• _TASK DESCRIPTION_
Reproduce the rows below without any change, beginning with the line that contains "Tap the battery" and continuing through the last line of the rows.

Rows pointing to text and elements
◇ ◇ ◇ ◇

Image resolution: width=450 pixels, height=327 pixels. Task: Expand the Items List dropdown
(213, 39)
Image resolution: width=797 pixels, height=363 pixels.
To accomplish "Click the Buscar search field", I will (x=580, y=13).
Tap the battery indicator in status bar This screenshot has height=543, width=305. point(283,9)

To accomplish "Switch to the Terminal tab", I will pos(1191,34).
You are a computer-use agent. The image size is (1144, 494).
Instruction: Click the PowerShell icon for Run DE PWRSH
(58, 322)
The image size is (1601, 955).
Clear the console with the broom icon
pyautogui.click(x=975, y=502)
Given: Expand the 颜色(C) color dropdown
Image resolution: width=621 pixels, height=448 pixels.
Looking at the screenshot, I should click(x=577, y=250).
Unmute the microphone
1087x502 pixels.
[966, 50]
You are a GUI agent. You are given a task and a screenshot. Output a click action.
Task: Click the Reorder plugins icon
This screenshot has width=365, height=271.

◇ ◇ ◇ ◇

• _FULL ANSWER_
Tap the battery indicator in status bar This screenshot has height=543, width=305. point(283,9)

To accomplish "Switch to the Terminal tab", I will pos(1191,34).
You are a computer-use agent. The image size is (1144, 494).
Instruction: Click the PowerShell icon for Run DE PWRSH
(58, 322)
The image size is (1601, 955).
Clear the console with the broom icon
pyautogui.click(x=975, y=502)
Given: Expand the 颜色(C) color dropdown
Image resolution: width=621 pixels, height=448 pixels.
Looking at the screenshot, I should click(x=577, y=250).
Unmute the microphone
1087x502 pixels.
[966, 50]
You are a GUI agent. You are given a task and a screenshot. Output a click action.
Task: Click the Reorder plugins icon
This screenshot has width=365, height=271.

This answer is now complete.